Central Banks, Credit Expansion, And The Importance Of Being Impatient by John Mauldin, Mauldin Economics.

We live in a time of unprecedented financial repression. As I have continued writing about this, I have become increasingly angry about the fact that central banks almost everywhere have decided to address the economic woes of the world by driving down the returns on the savings of those who can least afford it – retirees and pensioners.

This week’s Outside the Box, from my good friend Chris Whalen of Kroll Bond Rating Agency, goes farther and outlines how a low-interest-rate and massive QE environment is also destructive of other parts of the economy. Counterintuitively, the policies pursued by central banks are actually driving the deflationary environment rather than fighting it.

This is a short but very powerful Outside the Box. And to further Chris’s point I want to share with you a graph that he sent me, from a later essay he wrote. It shows that the cost of funds for US banks has dropped over $100 billion since the financial crisis, but their net interest income is almost exactly the same. What changed? Banks are now paying you and me and businesses $100 billion less. The Fed’s interest-rate policy has meant a great deal less income for US savers.

Central Banks

It is of the highest irony that Keynesians wanted to launch a QE policy that would increase the value of financial assets (like stocks), which they claimed would produce a wealth effect. I made fun of this policy some five years ago by calling it “trickle-down monetary policy.” Subsequent research has verified that there is no wealth effect from QE. Well, it did make our stocks go up, on the backs of savers. We’ve transferred interest income from savers into the stock market. We’ve made retirement far riskier for our older pensioners than it should be.

• Tasks and exercises:
- A) List every organization that the essay on central banks mentions by its proper name.
- B) Continue the essay on central banks from its final sentence.
The data that comes next has no connection to the essay on central banks.

• Material:
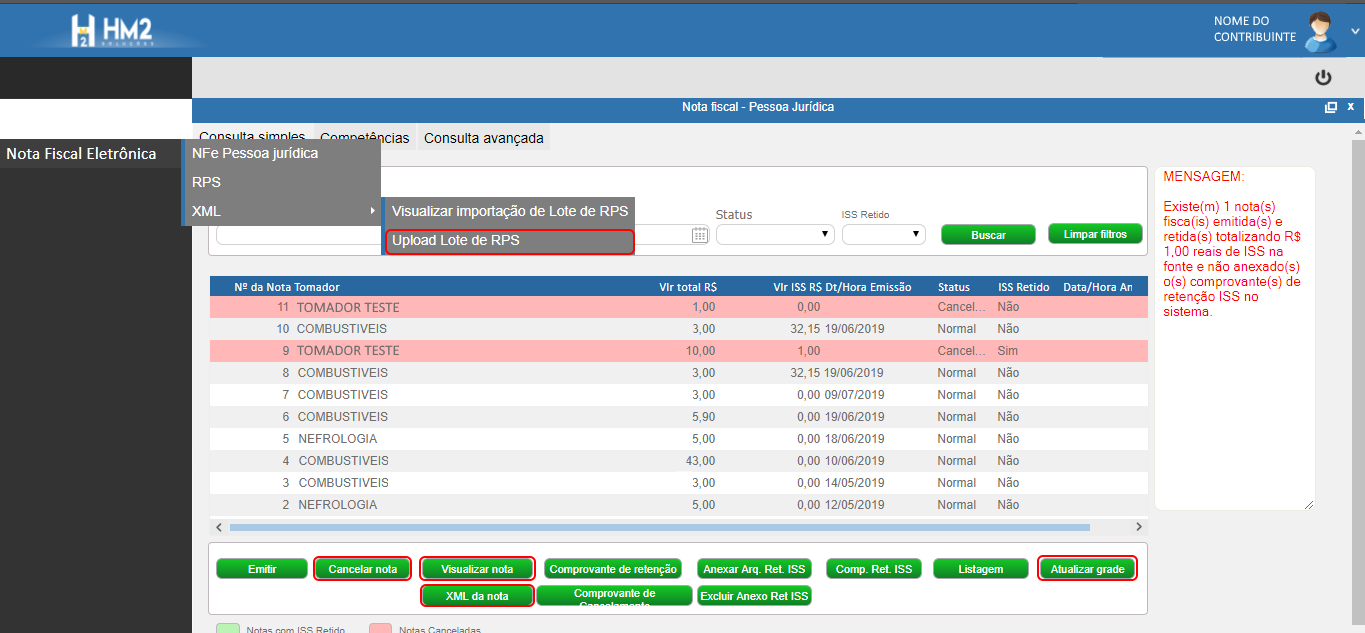
Task: Click the grid horizontal scrollbar
Action: click(660, 527)
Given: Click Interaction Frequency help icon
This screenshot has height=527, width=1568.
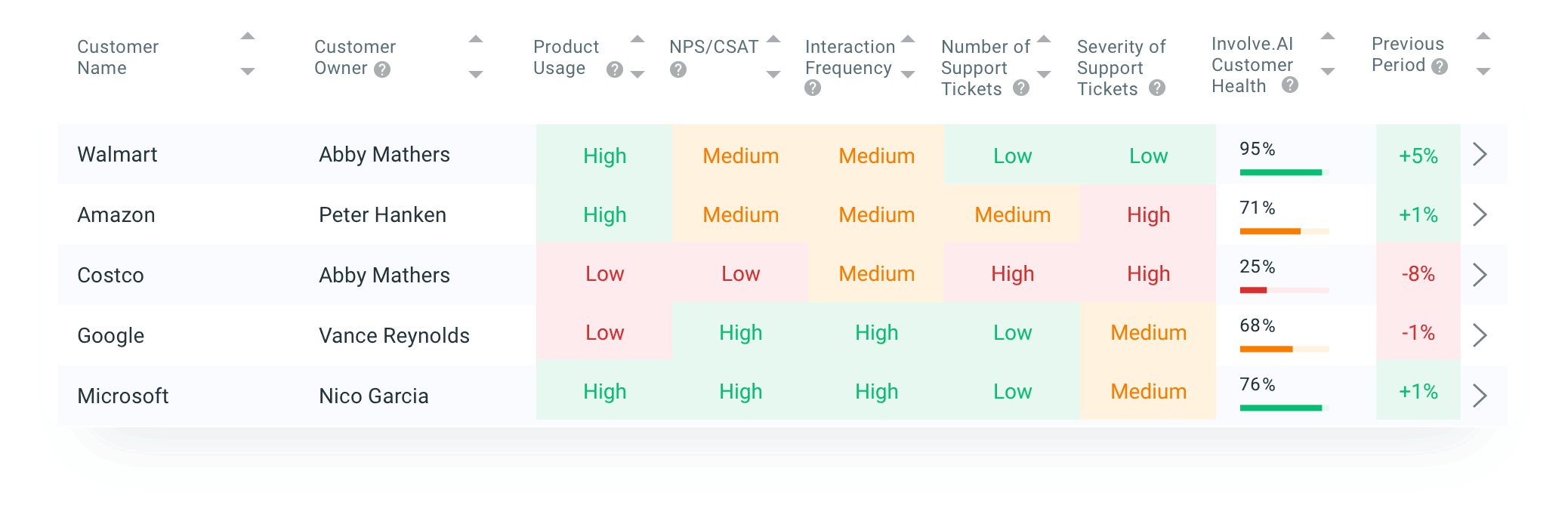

• Answers for the exercise:
- A) Mauldin Economics, Kroll Bond Rating Agency, the Fed

- B)
As Chris writes:

Indeed, in the present interest rate environment, to paraphrase John Dizard of the Financial Times, it has become mathematically impossible for fiduciaries [brokers, investment advisors and managers of pension funds and annuities] to meet the beneficiaries’ future investment return target needs through the prudent buying of securities.

Everywhere I go I talk with investment advisors and brokers who are scratching their heads trying to figure out how to create retirement portfolios that provide sufficient income without significantly moving out the risk curve at precisely the wrong time in their client’s lives. It is a conundrum that has been made for more difficult by Federal Reserve policy.

Economics Professor Larry Kotlikoff (Boston University) and our mutual friend syndicated financial columnist Scott Burns came by to visit me last week. I have talked with Larry on and off over the last few years, and Scott and I go back literally decades. A few years ago, Scott and Larry wrote a very good book called The Clash of Generations. Now, Larry has branched off on his own and written a really powerful manual on Social Security called Get What’s Yours: The Secrets to Maxing Out Your Social Security.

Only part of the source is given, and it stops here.